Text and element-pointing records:

━━━━━━━━━━━━━━━━━━━━

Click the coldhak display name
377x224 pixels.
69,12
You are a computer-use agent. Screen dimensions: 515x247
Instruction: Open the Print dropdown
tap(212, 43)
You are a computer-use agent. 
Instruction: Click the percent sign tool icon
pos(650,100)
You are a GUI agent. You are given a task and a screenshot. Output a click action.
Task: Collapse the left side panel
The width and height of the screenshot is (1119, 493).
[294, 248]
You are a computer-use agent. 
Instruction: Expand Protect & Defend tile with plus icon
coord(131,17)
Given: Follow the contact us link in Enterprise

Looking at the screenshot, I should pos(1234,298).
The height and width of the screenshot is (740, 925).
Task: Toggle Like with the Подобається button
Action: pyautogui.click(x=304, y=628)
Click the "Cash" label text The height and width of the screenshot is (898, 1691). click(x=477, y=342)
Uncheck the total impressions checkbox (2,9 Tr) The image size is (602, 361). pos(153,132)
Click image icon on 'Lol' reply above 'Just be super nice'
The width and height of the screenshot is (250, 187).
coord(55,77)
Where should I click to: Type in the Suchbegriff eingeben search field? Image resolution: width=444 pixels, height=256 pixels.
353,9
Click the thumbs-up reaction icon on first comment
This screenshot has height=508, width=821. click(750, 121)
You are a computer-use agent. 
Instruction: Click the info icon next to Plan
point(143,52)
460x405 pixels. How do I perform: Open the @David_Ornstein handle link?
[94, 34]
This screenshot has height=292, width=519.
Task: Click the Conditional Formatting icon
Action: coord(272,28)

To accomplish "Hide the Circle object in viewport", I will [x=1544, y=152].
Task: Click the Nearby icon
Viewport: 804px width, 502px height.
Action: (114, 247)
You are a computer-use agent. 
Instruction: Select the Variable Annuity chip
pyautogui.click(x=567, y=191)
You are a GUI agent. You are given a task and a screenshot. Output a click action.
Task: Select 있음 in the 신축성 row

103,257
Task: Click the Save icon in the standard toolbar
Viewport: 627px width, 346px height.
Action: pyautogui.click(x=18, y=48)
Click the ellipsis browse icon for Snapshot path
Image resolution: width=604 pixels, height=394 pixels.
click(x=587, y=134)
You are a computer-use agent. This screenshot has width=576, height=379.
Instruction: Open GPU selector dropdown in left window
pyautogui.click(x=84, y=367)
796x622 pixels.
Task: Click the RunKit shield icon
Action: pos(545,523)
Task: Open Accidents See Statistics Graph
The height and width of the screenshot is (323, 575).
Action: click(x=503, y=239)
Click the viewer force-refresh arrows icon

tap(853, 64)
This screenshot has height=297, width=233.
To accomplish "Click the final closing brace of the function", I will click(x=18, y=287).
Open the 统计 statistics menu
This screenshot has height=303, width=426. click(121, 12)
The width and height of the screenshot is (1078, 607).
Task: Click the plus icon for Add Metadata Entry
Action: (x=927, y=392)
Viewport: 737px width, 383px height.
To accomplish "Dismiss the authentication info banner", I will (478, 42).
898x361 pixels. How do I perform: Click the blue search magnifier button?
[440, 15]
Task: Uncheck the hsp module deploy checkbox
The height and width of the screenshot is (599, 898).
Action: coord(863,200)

━━━━━━━━━━━━━━━━━━━━

| Brief |
Write out the material again, substituting "desktop automation agent" for "computer-use agent" wherever it occurs and changing nothing else.

| Result for this exercise |
Click the coldhak display name
377x224 pixels.
69,12
You are a desktop automation agent. Screen dimensions: 515x247
Instruction: Open the Print dropdown
tap(212, 43)
You are a desktop automation agent. 
Instruction: Click the percent sign tool icon
pos(650,100)
You are a GUI agent. You are given a task and a screenshot. Output a click action.
Task: Collapse the left side panel
The width and height of the screenshot is (1119, 493).
[294, 248]
You are a desktop automation agent. 
Instruction: Expand Protect & Defend tile with plus icon
coord(131,17)
Given: Follow the contact us link in Enterprise

Looking at the screenshot, I should pos(1234,298).
The height and width of the screenshot is (740, 925).
Task: Toggle Like with the Подобається button
Action: pyautogui.click(x=304, y=628)
Click the "Cash" label text The height and width of the screenshot is (898, 1691). click(x=477, y=342)
Uncheck the total impressions checkbox (2,9 Tr) The image size is (602, 361). pos(153,132)
Click image icon on 'Lol' reply above 'Just be super nice'
The width and height of the screenshot is (250, 187).
coord(55,77)
Where should I click to: Type in the Suchbegriff eingeben search field? Image resolution: width=444 pixels, height=256 pixels.
353,9
Click the thumbs-up reaction icon on first comment
This screenshot has height=508, width=821. click(750, 121)
You are a desktop automation agent. 
Instruction: Click the info icon next to Plan
point(143,52)
460x405 pixels. How do I perform: Open the @David_Ornstein handle link?
[94, 34]
This screenshot has height=292, width=519.
Task: Click the Conditional Formatting icon
Action: coord(272,28)

To accomplish "Hide the Circle object in viewport", I will [x=1544, y=152].
Task: Click the Nearby icon
Viewport: 804px width, 502px height.
Action: (114, 247)
You are a desktop automation agent. 
Instruction: Select the Variable Annuity chip
pyautogui.click(x=567, y=191)
You are a GUI agent. You are given a task and a screenshot. Output a click action.
Task: Select 있음 in the 신축성 row

103,257
Task: Click the Save icon in the standard toolbar
Viewport: 627px width, 346px height.
Action: pyautogui.click(x=18, y=48)
Click the ellipsis browse icon for Snapshot path
Image resolution: width=604 pixels, height=394 pixels.
click(x=587, y=134)
You are a desktop automation agent. This screenshot has width=576, height=379.
Instruction: Open GPU selector dropdown in left window
pyautogui.click(x=84, y=367)
796x622 pixels.
Task: Click the RunKit shield icon
Action: pos(545,523)
Task: Open Accidents See Statistics Graph
The height and width of the screenshot is (323, 575).
Action: click(x=503, y=239)
Click the viewer force-refresh arrows icon

tap(853, 64)
This screenshot has height=297, width=233.
To accomplish "Click the final closing brace of the function", I will click(x=18, y=287).
Open the 统计 statistics menu
This screenshot has height=303, width=426. click(121, 12)
The width and height of the screenshot is (1078, 607).
Task: Click the plus icon for Add Metadata Entry
Action: (x=927, y=392)
Viewport: 737px width, 383px height.
To accomplish "Dismiss the authentication info banner", I will (478, 42).
898x361 pixels. How do I perform: Click the blue search magnifier button?
[440, 15]
Task: Uncheck the hsp module deploy checkbox
The height and width of the screenshot is (599, 898).
Action: coord(863,200)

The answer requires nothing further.